Wang and his colleagues used these early predictors to train machine learning models capable of inferring a patient's cancer evolution. In the study, these models accurately predicted hypermutation and grade progression at tumor recurrence. They also pointed to MYC gain as a key genetic event promoting Temodar-associated hypermutation within the IDHmut-noncodel patient subgroup.
Importantly, the group not only recapitulated these findings in experiments using glioma cell lines, thereby validating the model's predictions to some degree, but showed the mechanism by which MYC likely drove Temodar resistance.

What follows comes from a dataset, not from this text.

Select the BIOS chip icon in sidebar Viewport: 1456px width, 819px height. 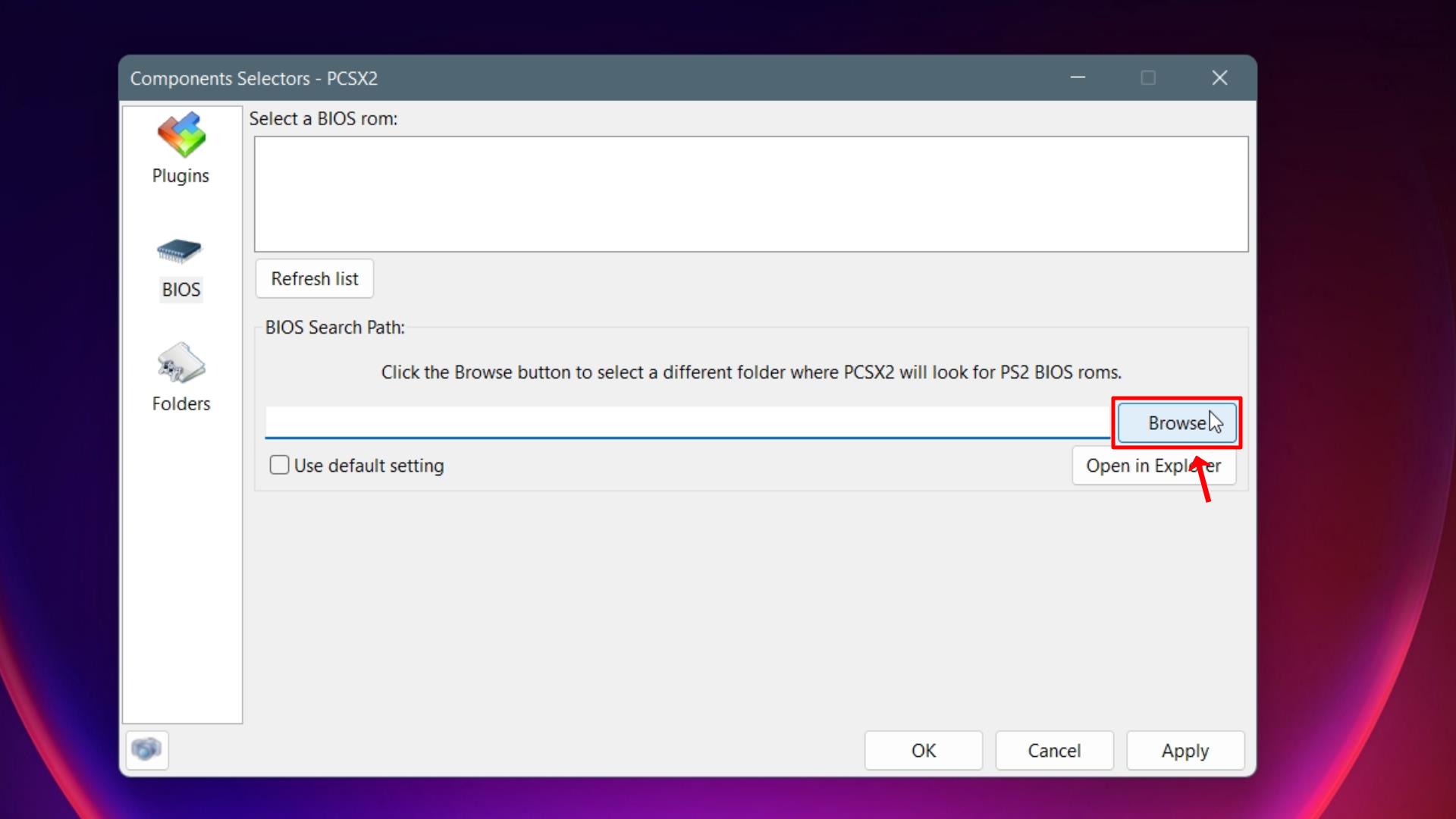pos(180,252)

MYC appeared to accomplish this by binding to open chromatin and transcriptionally active genomic regions, making key mismatch repair genes more vulnerable to treatment-induced mutagenesis and therefore, hypermutation.
Notably however, not all Temodar-treated patients who later developed recurrent, treatment-resistant tumors displayed hypermutation.
"The non-hypermutated patients contained fewer MYC amplifications compared to the hypermutated ones," Wang said. "These patients might have other unknown mechanisms of drug resistance. Our lab is currently trying to identify such mechanisms to explain why the other patients are resistant to treatment."
Nonetheless, Wang said that his group's findings suggest that drug resistance in cancer is to some extent shaped by detectable genetic alterations in early cancer stages, which emphasizes the importance of tailoring therapies to individual cancers.
Wang is now planning a prospective study to further validate and refine CELLO2, while several lab members are also applying it to predicting tumor evolution in other cancer contexts.
"We are still improving the CELLO2 platform for better accuracy and a better user-friendly interface," he said.
While the algorithm is currently open access, Wang mentioned that "some key techniques might be patented in the future."
"[This] study is both timely and exciting," said Yale's Verhaak, adding that the new datasets complement existing resources from the GLASS Consortium. "Together, they will enable [scientists to] address many additional questions, for example, on the distribution of mutational signatures, or to understand the role that structural variations may play in glioma evolution."